Secondo il Financial Times, i decennali italiani (2,7%) non rendevano così poco dalla fine della seconda guerra mondiale, mentre per quelli francesi e spagnoli (1,5% e 2,5% rispettivamente)  occorre tornare indietro di oltre 200 anni per trovare valori simili. Il costo dell’indebitamento del Tesoro olandese sarebbe al suo livello minimo degli ultimi 500 anni, secondo la banca dati di Deutsche Bank, mentre gli stessi titoli tedeschi sarebbero vicini a tassi che c’erano nel 1800, se si fa eccezione per il periodo dell’iperinflazione della Repubblica di Weimar, durante gli anni venti.

Il trend di ribasso dei rendimenti e quindi di ascesa dei corsi dei titoli di stato degli ultimi due anni giunge ora su terreni inesplorati e conclama quello che stiamo vivendo come un periodo storico senza precedenti nella storia moderna.

Come riportato nel grafico sottostante, la maggior parte dei paesi europei remunera per i propri titoli governativi tassi molto contenuti, e comunque in continuo calo.

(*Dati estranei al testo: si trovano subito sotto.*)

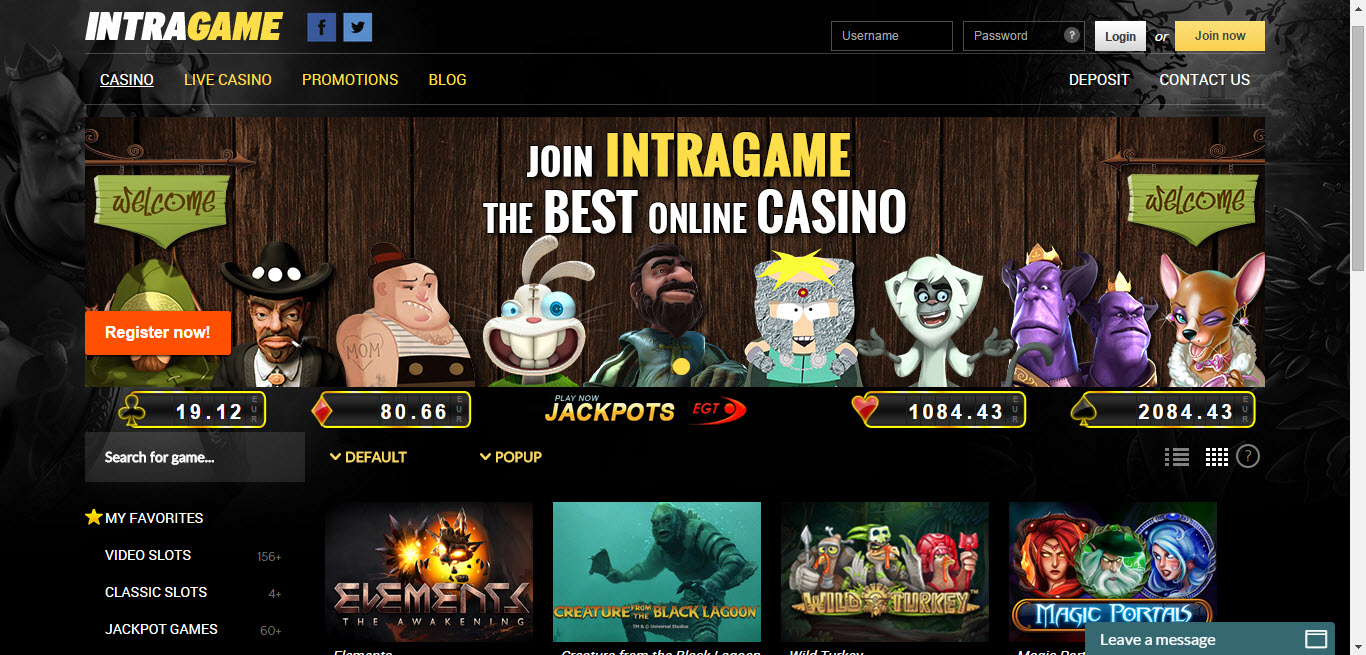The image size is (1366, 655).
Task: Expand the DEFAULT sort dropdown
Action: 368,457
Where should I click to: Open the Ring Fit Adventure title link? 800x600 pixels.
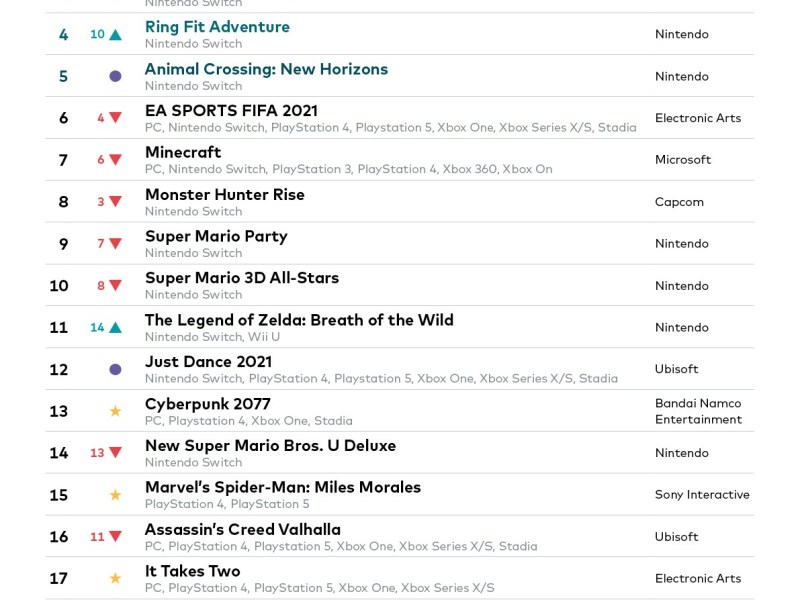(217, 27)
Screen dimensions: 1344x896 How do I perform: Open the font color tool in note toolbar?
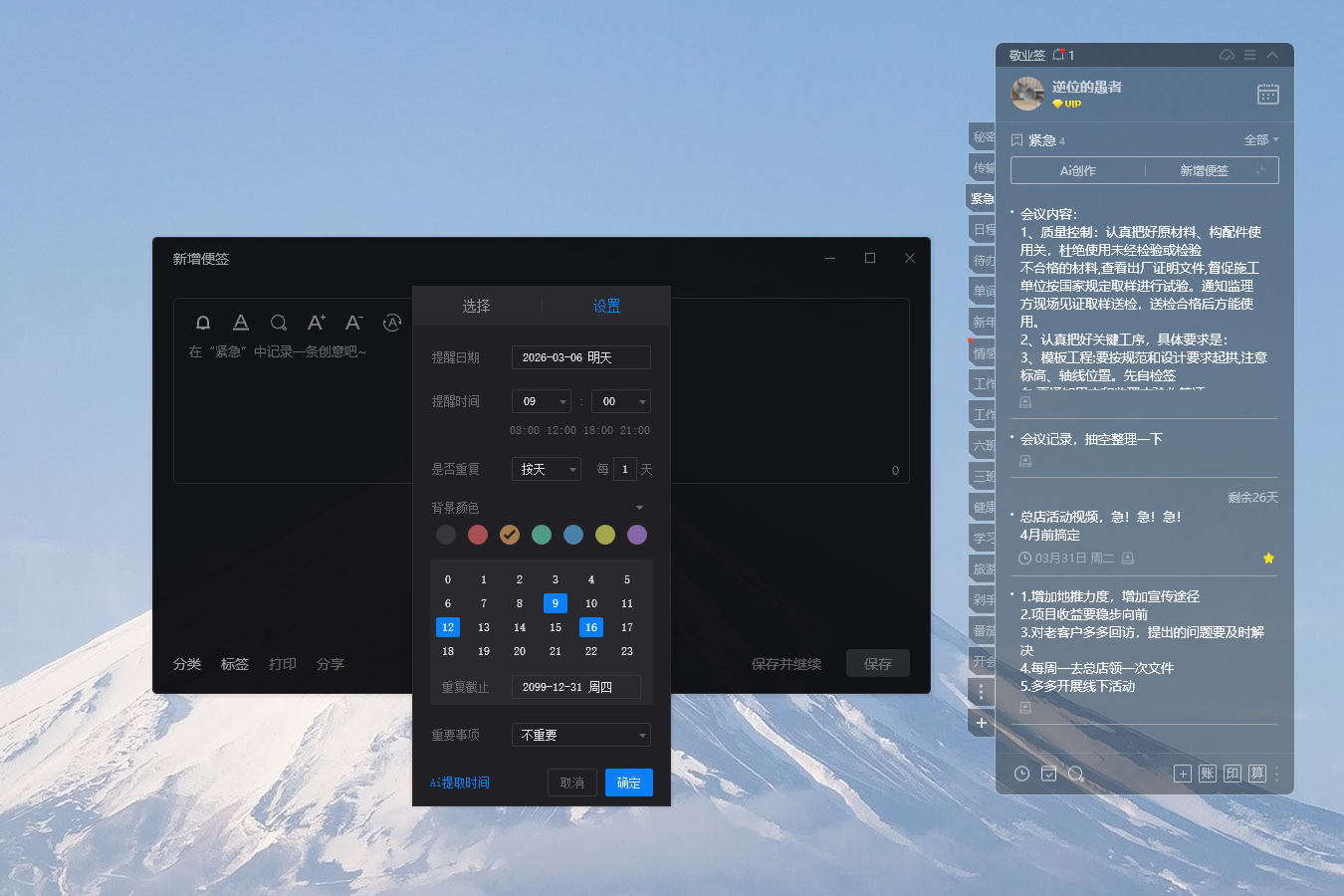click(240, 322)
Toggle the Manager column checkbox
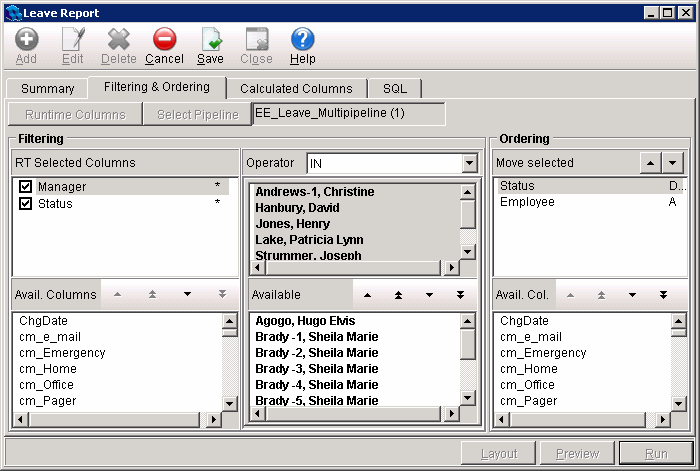This screenshot has width=700, height=471. (x=26, y=187)
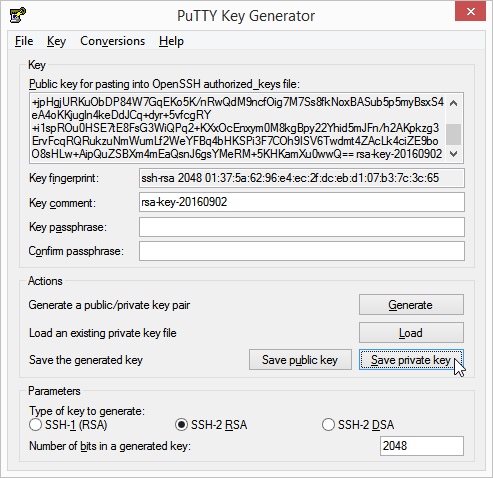The width and height of the screenshot is (493, 478).
Task: Click the public key box's scroll down arrow
Action: pos(453,154)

Fonte: Bloomberg, Rendimento dei principali decennali europei

Solo la linea color fucsia, che indica il decennale portoghese, si trova ancora al di sopra della linea orizzontale tracciata in nero sottile che coincide con i precedenti minimi del 2005. Tutti gli altri colori che rappresentano Italia, Spagna, Irlanda, Germania e Francia si trovano ciascuno su nuovi minimi assoluti. La situazione in Portogallo è al momento meno favorevole a causa delle vicende dell’istituto bancario Espirito Santo che abbiamo ampiamente approfondito nella nostra analisi ‘Banco Espirito, rischio o opportunità?’

Se osserviamo però quanto sta accadendo sulle scadenze ancora più lunghe, e ci spingiamo quindi verso titoli con maturity compresa tra i 15 e i 30 anni, possiamo riscontrare che la situazione è leggermente diversa e diversi titoli sono ancora lontani o molto lontani dai loro minimi precedenti.

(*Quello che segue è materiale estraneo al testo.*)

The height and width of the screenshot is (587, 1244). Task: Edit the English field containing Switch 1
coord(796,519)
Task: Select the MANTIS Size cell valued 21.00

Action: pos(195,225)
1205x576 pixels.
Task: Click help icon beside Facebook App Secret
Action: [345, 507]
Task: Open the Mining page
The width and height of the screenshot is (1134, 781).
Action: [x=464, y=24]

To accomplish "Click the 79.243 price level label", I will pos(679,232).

Se osserviamo il grafico qui sotto allegato possiamo verificare che solo Francia e Germania sono su valori inferiori a quelli del 2005, mentre Italia, Spagna e Portogallo sono ancora saldamente al di sopra.

Fonte: Bloomberg, Rendimento dei principali trentennali  europei.

* per il Portogallo il titolo preso in considerazione è quello con la scadenza più lunga (2037)

Tornando ai rendimenti di Francia e Germania possiamo notare che mentre oggi i cugini d’oltralpe sono su nuovi minimi assoluti, i tedeschi sono invece ancora piuttosto lontani dai livelli raggiunti a metà del 2012. Oggi il trentennale tedesco rende infatti circa il 2% contro minimi assoluti a 1,6% di circa due anni fa.

Se osserviamo dunque il grafico più attentamente, con l’aiuto di quello riportato qui sotto, possiamo rilevare che i rendimenti hanno ancora parecchia strada da percorrere.

Se infatti il trentennale tornasse a rivedere i precedenti minimi, il calo dei rendimenti di 40 punti base con una duration pari a 22, avrebbe un impatto al rialzo sui prezzi superiore all’8%

Fonte: Bloomberg, Rendimento del Bund trentennale dal 2008 ad oggi

Tale ipotesi di investimento, che ci appare logica e ragionevole, comporta ovviamente una assunzione in termini di rischio piuttosto elevata, come sempre accade per i titoli del reddito fisso che hanno scadenze lunghe o lunghissime.

Piccole variazioni in termini di rendimento hanno infatti un forte impatto in termini di prezzo.

Estendendo il discorso comunque anche ai trentennali di Spagna e Italia, e confermando quanto comunque abbiamo già sostenuto in passato, riteniamo ragionevolmente che ci sia ancora spazio per assistere ad ulteriori cali di rendimento e quindi a nuovi rialzi dei prezzi. Parimenti confermiamo anche che la scelta di tali scadenze comporta un’assunzione di rischio medio-alta e va pertanto calibrata all’interno del proprio portafoglio di investimento complessivo.